Вслед за мной из комнаты вылетал мамин крик:
– По какому предмету, сыночек?
– Два по арифметике и два по грамматике! – неслось от меня в сторону комнаты.
Из комнаты, совсем уже слабо, доносились отголоски маминых проклятий по этому безрадостному поводу, но мне было уже все равно. Я был на У-ЛИ-ЦЕ!
Улица в маленьком провинциальном городе – совсем не то, что улица в Москве или, скажем, в Петербурге. Провинциальная улица – это что-то до болезненности въедливое. Въедливое и знакомое от камня мостовой до выбитого зуба в уже и без того выщербленном рту постоянно пьяного дворника Жоры. Провинциальная улица – это нечто огромное, как сам мир, и интимное, как блудливая мысль о первой, еще не состоявшейся женщине. Сам воздух этой улицы был какой-то необычный, не имевший ничего общего с воздухом соседней улицы, потому что воздух соседней улицы был воздухом именно соседней улицы, а не нашей.
Улица в первую очередь манила меня футболом. Футбол я любил фанатически. Зеленый газон, свисток судьи, предвещающий начало матча, мяч, трепещущий в сетке, – все это возбуждало меня, как возбуждает алкоголика недопитая бутылка.

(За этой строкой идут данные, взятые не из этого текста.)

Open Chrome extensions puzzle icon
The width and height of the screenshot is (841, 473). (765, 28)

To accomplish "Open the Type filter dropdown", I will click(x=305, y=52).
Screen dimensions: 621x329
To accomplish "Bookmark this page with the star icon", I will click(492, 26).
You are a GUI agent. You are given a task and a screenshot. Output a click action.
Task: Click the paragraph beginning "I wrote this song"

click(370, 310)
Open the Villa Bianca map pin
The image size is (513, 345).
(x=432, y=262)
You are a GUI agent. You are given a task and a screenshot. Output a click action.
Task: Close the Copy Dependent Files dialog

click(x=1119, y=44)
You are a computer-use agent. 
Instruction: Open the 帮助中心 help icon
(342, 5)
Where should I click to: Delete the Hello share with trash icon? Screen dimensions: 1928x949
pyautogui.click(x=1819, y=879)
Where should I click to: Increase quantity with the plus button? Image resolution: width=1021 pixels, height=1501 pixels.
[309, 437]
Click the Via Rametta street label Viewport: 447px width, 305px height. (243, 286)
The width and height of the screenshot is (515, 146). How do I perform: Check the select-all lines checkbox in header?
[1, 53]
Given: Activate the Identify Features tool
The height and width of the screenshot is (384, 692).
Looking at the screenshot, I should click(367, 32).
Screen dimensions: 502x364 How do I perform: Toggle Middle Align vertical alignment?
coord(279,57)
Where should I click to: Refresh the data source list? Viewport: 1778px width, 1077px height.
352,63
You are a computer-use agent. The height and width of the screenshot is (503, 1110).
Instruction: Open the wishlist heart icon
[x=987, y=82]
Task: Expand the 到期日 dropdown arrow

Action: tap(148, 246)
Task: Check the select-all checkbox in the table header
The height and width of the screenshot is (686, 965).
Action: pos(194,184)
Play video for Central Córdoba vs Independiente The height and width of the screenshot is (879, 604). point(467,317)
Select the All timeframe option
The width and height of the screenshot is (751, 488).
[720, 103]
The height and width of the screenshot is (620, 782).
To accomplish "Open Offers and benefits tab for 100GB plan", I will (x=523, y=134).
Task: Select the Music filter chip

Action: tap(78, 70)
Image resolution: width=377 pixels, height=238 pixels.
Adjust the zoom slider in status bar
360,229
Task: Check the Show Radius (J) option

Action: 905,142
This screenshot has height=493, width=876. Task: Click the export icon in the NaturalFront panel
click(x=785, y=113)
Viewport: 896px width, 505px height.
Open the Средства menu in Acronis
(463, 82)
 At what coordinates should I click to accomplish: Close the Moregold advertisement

Однажды я встретил на улице знаменитого защитника Володю Ларина. Володю Ларина весь город носил на руках, а его именем одинаково бредили как взрослые дяди, так и безусые пацаны. От волнения у меня пересохло в горле. Мне очень хотелось, чтобы Ларин сказал хоть что-нибудь. Именно мне сказал. Во что бы то ни стало. Ларин стремительно приближался. В башке грохотал сумасшедший разладившийся оркестр, и, когда мы наконец поравнялись с Лариным, я испуганно выдохнул:
– Который час?
– Пошел на хер, – ответил Ларин, даже не повернув в мою сторону свою красивую, аккуратную брюнетную голову.
Два чувства боролись во мне. Первое говорило: «Ну вот ты и добился. Он с тобой поговорил. Ну и чудненько». «Чё чудненько? – возмущалось второе. – Тебя послали, а ты: „чудненько!“»
И все-таки тщеславие взяло верх. И, повстречав одноклассника, я небрежно заметил:
– А меня сейчас Ларин на хер послал.
– Да ну?! – не поверил тот. – Поклянись!
– Чтоб мне сдохнуть! – поклялся я.
Весь следующий день я был героем школы. Только и было разговоров: «Ты слышал, вчера Ларин Илюху на хер послал!» И даже не знавшие меня шестиклассники уважительно показывали на меня пальцем и говорили:
– Вот идет тот самый чувак, которого Ларин на хер послал.
Я был польщен повышенным вниманием к моей персоне. Не скрою: это приятно волновало.
…Итак, футбол. Я мог гонять мяч часами, сутками и даже неделями. Мне было совершенно все равно, где и с кем – мне был важен сам процесс играния.